In the 1980s, you could buy a creepy doomsday prepping magazine offering detailed advice about how to prepare for nuclear war – it makes for timely, fascinating and occasionally morbid reading.
If you were to browse a British newsstand in the early 1980s, you might have discovered a rather unusual magazine.
Called Protect & Survive Monthly or “PSM”, it aimed to teach people how to survive the almost unthinkable – nuclear war.
“How many citizens would know what to do to protect their own lives and loved ones?,” wrote editor Colin Bruce Sibley in the maiden issue. And how many, he asked, would look dumbfounded to the skies, “waiting for a ‘convenient’ bomb to explode above their head and blast them into eternity?”

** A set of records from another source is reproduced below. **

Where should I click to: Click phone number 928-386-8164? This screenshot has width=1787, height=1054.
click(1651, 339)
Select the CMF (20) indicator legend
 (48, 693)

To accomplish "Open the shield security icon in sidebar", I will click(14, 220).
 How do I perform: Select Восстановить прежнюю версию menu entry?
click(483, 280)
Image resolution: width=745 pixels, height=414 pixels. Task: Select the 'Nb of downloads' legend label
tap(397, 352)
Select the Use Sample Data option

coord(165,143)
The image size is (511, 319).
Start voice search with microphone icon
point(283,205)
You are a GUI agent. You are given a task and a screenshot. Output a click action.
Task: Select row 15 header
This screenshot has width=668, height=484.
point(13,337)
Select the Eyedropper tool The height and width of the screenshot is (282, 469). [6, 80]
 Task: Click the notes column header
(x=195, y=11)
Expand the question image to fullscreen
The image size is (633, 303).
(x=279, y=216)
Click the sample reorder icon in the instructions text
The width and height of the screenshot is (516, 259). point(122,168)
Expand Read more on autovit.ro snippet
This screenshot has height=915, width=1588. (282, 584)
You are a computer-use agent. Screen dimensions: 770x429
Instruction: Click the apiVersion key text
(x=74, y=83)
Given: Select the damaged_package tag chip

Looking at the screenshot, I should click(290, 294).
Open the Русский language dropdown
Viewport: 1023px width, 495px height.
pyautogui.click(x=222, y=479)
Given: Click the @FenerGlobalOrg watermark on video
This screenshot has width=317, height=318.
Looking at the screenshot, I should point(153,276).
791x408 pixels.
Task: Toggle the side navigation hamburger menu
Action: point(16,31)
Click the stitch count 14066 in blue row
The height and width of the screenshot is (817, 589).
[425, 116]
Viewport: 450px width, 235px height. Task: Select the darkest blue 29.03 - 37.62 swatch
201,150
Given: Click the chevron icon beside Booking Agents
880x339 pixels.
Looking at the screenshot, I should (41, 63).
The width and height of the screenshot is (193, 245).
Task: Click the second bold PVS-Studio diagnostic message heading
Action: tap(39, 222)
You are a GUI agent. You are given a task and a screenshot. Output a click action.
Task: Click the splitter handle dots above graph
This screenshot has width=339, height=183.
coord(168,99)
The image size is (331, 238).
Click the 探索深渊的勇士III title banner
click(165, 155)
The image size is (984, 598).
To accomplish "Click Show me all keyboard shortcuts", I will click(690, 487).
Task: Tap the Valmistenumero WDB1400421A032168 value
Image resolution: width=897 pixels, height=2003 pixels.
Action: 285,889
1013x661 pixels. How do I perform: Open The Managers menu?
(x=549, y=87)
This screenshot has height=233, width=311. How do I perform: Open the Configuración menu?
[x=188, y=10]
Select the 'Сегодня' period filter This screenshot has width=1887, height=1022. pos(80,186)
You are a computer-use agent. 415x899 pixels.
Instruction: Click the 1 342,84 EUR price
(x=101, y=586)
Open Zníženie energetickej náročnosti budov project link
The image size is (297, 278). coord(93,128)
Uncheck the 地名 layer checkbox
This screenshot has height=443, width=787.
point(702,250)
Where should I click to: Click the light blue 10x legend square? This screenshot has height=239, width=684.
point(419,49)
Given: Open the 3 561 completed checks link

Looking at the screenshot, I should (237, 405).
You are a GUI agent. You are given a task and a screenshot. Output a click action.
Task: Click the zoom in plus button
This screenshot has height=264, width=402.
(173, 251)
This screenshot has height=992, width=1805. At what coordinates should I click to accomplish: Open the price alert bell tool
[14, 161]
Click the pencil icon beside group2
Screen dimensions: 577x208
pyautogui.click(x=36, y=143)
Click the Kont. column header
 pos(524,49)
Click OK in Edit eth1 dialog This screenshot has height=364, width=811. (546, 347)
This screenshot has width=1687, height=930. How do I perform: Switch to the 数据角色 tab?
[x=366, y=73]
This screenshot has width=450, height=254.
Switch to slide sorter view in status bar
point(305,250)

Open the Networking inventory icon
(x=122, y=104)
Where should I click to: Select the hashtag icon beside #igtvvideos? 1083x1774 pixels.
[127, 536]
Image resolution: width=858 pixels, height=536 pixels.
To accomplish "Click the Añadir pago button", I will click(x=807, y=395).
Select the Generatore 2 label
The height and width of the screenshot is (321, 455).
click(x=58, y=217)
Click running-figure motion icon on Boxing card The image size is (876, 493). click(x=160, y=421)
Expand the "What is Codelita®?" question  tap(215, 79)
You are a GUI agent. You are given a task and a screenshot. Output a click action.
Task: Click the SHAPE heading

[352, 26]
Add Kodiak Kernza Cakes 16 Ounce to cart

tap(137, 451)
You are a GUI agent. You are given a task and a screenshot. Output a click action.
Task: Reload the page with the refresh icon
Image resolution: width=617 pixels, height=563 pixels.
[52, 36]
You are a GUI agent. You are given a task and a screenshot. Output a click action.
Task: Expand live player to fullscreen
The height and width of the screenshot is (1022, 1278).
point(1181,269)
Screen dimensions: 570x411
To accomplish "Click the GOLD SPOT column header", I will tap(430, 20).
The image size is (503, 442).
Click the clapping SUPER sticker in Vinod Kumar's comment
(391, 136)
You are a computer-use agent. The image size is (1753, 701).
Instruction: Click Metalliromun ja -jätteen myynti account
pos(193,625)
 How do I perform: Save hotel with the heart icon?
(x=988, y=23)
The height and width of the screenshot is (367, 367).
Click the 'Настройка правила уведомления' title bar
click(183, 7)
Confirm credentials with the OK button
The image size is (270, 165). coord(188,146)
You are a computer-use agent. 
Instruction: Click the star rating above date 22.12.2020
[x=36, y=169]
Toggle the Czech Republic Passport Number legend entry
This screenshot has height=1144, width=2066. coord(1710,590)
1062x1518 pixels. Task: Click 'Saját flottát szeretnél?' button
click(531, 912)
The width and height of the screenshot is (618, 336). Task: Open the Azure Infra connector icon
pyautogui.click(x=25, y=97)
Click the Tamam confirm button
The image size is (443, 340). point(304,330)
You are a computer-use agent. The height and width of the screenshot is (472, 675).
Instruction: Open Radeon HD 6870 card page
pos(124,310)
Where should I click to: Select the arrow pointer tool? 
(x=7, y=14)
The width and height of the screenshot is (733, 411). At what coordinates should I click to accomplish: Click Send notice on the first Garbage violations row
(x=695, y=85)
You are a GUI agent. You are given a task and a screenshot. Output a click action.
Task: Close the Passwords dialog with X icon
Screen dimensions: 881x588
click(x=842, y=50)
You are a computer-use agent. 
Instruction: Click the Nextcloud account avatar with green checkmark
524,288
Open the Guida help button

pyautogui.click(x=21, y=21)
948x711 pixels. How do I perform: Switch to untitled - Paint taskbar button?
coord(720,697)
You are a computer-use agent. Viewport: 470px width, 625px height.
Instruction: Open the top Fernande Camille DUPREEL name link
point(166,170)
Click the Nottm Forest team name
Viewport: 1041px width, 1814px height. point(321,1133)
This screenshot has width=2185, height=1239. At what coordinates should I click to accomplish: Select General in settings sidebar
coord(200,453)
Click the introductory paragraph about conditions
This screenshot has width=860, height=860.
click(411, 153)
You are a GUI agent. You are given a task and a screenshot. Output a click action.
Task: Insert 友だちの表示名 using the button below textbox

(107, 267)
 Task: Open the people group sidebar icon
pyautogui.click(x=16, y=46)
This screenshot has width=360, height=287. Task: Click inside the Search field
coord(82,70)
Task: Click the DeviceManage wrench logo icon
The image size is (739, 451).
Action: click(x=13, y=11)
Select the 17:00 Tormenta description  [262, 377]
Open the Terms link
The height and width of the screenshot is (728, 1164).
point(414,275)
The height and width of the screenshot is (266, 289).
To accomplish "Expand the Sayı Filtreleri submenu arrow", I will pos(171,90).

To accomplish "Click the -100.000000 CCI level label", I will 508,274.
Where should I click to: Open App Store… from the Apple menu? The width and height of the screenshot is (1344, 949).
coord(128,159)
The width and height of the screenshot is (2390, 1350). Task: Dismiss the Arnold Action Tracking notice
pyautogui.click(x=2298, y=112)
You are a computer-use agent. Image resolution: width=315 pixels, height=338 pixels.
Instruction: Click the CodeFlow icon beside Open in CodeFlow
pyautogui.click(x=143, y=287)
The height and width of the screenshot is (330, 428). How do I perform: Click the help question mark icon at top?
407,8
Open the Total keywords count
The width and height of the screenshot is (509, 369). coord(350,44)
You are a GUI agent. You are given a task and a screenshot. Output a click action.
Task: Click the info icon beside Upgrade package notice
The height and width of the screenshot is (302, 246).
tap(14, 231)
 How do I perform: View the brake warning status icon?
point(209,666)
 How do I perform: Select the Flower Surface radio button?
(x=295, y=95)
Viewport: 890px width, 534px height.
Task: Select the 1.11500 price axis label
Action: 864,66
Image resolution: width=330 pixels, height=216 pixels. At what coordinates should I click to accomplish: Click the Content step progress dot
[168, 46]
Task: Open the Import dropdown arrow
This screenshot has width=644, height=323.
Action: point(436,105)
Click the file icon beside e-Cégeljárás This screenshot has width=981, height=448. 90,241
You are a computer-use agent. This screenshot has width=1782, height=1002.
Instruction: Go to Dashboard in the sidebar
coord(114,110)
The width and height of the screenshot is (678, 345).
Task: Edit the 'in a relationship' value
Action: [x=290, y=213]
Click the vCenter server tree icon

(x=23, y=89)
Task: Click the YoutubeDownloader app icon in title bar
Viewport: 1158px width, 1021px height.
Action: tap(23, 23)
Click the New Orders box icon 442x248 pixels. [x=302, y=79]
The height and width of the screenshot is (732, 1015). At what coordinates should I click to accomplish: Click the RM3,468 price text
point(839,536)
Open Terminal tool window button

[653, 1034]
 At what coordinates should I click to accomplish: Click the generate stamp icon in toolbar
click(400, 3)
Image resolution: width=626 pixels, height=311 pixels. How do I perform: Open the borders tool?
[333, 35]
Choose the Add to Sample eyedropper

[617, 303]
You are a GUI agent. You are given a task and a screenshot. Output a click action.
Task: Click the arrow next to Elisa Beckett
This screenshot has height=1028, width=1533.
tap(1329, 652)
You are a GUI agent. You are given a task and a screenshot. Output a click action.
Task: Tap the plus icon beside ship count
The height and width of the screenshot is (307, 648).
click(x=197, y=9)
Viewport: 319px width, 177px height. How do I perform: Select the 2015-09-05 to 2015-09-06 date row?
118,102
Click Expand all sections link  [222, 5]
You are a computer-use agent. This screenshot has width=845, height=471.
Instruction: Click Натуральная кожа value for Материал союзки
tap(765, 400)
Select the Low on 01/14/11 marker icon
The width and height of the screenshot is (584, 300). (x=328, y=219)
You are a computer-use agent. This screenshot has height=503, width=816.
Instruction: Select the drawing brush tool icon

PSM’s name referenced a contemporaneous, but unconnected, government information campaign (Protect and Survive) to teach British citizens the basics of survival during nuclear Armageddon. The pamphlets and videos distributed by authorities are famous – but the similarly titled independent magazine has faded into obscurity.
In light of the nuclear threats coming out of the US and North Korea in recent weeks, reading the creepy doomsday prepping magazine in 2017 is an intriguing but chilling experience, including topics such as nuclear shelter construction, the burial of loved ones, cannibalism, and even the difficulties of dealing with packs of wild rats.